WORK REQUIRED ->
Nothing in the records may be altered, so transcribe them exactly.
========================================================================
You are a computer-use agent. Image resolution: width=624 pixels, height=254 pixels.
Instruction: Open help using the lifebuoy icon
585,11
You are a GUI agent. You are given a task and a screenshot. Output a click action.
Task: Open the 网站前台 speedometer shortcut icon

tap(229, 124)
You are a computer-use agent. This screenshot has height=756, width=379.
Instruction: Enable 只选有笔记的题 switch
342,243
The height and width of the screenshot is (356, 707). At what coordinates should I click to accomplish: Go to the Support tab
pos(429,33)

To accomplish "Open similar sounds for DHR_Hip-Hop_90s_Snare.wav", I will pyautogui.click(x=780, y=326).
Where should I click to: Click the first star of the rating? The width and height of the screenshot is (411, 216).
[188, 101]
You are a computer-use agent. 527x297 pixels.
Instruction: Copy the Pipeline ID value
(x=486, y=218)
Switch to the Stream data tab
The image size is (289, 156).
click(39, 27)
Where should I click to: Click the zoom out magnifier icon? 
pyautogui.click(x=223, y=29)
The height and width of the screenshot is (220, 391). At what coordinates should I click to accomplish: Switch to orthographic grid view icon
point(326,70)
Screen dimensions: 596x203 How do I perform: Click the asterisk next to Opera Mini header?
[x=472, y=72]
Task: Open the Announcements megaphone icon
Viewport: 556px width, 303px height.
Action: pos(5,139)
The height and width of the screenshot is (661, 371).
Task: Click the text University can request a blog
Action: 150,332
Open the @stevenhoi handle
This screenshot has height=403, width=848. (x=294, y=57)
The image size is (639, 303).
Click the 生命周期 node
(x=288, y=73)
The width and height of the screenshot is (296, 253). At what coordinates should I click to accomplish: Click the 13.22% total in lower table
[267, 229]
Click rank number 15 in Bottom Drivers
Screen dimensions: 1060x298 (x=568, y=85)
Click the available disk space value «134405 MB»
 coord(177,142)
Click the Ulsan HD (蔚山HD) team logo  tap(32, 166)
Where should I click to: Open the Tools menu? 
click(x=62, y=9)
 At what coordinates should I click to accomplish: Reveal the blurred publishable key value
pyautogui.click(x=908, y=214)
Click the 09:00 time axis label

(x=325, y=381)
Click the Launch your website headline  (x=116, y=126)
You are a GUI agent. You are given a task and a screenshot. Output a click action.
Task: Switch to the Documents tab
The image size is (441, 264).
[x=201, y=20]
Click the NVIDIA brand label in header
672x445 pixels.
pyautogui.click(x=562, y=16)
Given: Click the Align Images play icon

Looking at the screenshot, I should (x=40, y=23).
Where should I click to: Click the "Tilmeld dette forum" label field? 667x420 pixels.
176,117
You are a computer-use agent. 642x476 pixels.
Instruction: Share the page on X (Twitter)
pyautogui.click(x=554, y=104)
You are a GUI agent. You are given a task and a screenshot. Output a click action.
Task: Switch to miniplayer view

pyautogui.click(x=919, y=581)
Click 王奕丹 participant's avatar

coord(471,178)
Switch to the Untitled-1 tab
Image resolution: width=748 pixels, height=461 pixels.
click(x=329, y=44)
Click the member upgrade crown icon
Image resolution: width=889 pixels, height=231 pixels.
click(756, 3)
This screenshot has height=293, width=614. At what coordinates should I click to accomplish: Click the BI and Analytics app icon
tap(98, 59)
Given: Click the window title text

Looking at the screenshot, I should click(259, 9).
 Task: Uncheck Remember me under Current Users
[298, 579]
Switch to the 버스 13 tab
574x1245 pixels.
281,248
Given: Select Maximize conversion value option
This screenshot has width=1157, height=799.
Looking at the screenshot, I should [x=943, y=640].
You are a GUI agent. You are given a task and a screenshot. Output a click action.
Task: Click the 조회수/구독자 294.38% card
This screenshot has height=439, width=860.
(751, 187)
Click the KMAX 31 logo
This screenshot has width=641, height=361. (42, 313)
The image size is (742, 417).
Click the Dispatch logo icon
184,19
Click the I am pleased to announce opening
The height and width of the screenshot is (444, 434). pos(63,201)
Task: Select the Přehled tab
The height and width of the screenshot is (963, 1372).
========================================================================
ANSWER SPACE ->
You are a computer-use agent. Image resolution: width=624 pixels, height=254 pixels.
Instruction: Open help using the lifebuoy icon
585,11
You are a GUI agent. You are given a task and a screenshot. Output a click action.
Task: Open the 网站前台 speedometer shortcut icon

tap(229, 124)
You are a computer-use agent. This screenshot has height=756, width=379.
Instruction: Enable 只选有笔记的题 switch
342,243
The height and width of the screenshot is (356, 707). At what coordinates should I click to accomplish: Go to the Support tab
pos(429,33)

To accomplish "Open similar sounds for DHR_Hip-Hop_90s_Snare.wav", I will pyautogui.click(x=780, y=326).
Where should I click to: Click the first star of the rating? The width and height of the screenshot is (411, 216).
[188, 101]
You are a computer-use agent. 527x297 pixels.
Instruction: Copy the Pipeline ID value
(x=486, y=218)
Switch to the Stream data tab
The image size is (289, 156).
click(39, 27)
Where should I click to: Click the zoom out magnifier icon? 
pyautogui.click(x=223, y=29)
The height and width of the screenshot is (220, 391). At what coordinates should I click to accomplish: Switch to orthographic grid view icon
point(326,70)
Screen dimensions: 596x203 How do I perform: Click the asterisk next to Opera Mini header?
[x=472, y=72]
Task: Open the Announcements megaphone icon
Viewport: 556px width, 303px height.
Action: pos(5,139)
The height and width of the screenshot is (661, 371).
Task: Click the text University can request a blog
Action: 150,332
Open the @stevenhoi handle
This screenshot has height=403, width=848. (x=294, y=57)
The image size is (639, 303).
Click the 生命周期 node
(x=288, y=73)
The width and height of the screenshot is (296, 253). At what coordinates should I click to accomplish: Click the 13.22% total in lower table
[267, 229]
Click rank number 15 in Bottom Drivers
Screen dimensions: 1060x298 (x=568, y=85)
Click the available disk space value «134405 MB»
 coord(177,142)
Click the Ulsan HD (蔚山HD) team logo  tap(32, 166)
Where should I click to: Open the Tools menu? 
click(x=62, y=9)
 At what coordinates should I click to accomplish: Reveal the blurred publishable key value
pyautogui.click(x=908, y=214)
Click the 09:00 time axis label

(x=325, y=381)
Click the Launch your website headline  (x=116, y=126)
You are a GUI agent. You are given a task and a screenshot. Output a click action.
Task: Switch to the Documents tab
The image size is (441, 264).
[x=201, y=20]
Click the NVIDIA brand label in header
672x445 pixels.
pyautogui.click(x=562, y=16)
Given: Click the Align Images play icon

Looking at the screenshot, I should (x=40, y=23).
Where should I click to: Click the "Tilmeld dette forum" label field? 667x420 pixels.
176,117
You are a computer-use agent. 642x476 pixels.
Instruction: Share the page on X (Twitter)
pyautogui.click(x=554, y=104)
You are a GUI agent. You are given a task and a screenshot. Output a click action.
Task: Switch to miniplayer view

pyautogui.click(x=919, y=581)
Click 王奕丹 participant's avatar

coord(471,178)
Switch to the Untitled-1 tab
Image resolution: width=748 pixels, height=461 pixels.
click(x=329, y=44)
Click the member upgrade crown icon
Image resolution: width=889 pixels, height=231 pixels.
click(756, 3)
This screenshot has height=293, width=614. At what coordinates should I click to accomplish: Click the BI and Analytics app icon
tap(98, 59)
Given: Click the window title text

Looking at the screenshot, I should click(259, 9).
 Task: Uncheck Remember me under Current Users
[298, 579]
Switch to the 버스 13 tab
574x1245 pixels.
281,248
Given: Select Maximize conversion value option
This screenshot has width=1157, height=799.
Looking at the screenshot, I should [x=943, y=640].
You are a GUI agent. You are given a task and a screenshot. Output a click action.
Task: Click the 조회수/구독자 294.38% card
This screenshot has height=439, width=860.
(751, 187)
Click the KMAX 31 logo
This screenshot has width=641, height=361. (42, 313)
The image size is (742, 417).
Click the Dispatch logo icon
184,19
Click the I am pleased to announce opening
The height and width of the screenshot is (444, 434). pos(63,201)
Task: Select the Přehled tab
The height and width of the screenshot is (963, 1372).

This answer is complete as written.